__EXERCISE__
Go over the data below line by line, and state how many lines contain the string "button". Give the number only.

__INPUT__
---

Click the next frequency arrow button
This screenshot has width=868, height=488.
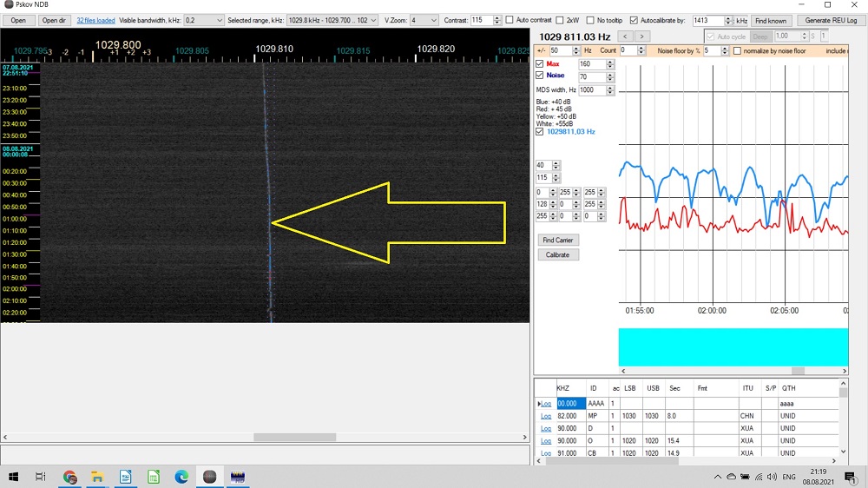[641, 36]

---

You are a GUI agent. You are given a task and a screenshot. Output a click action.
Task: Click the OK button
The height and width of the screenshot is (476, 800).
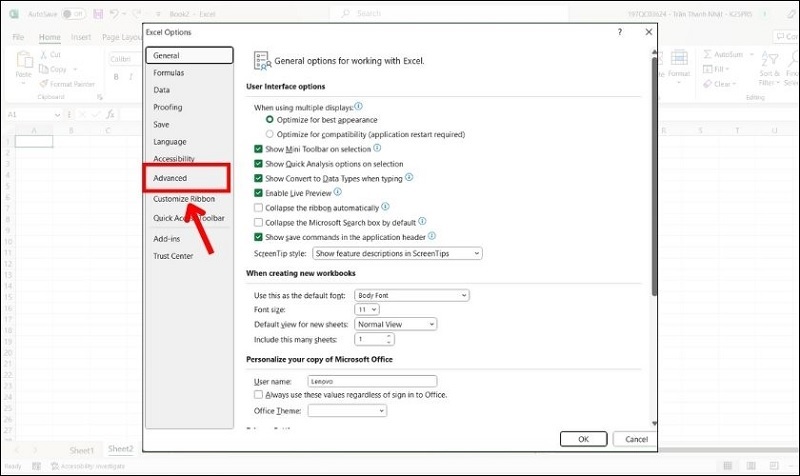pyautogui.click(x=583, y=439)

---

__ANSWER TO THIS PROBLEM__
2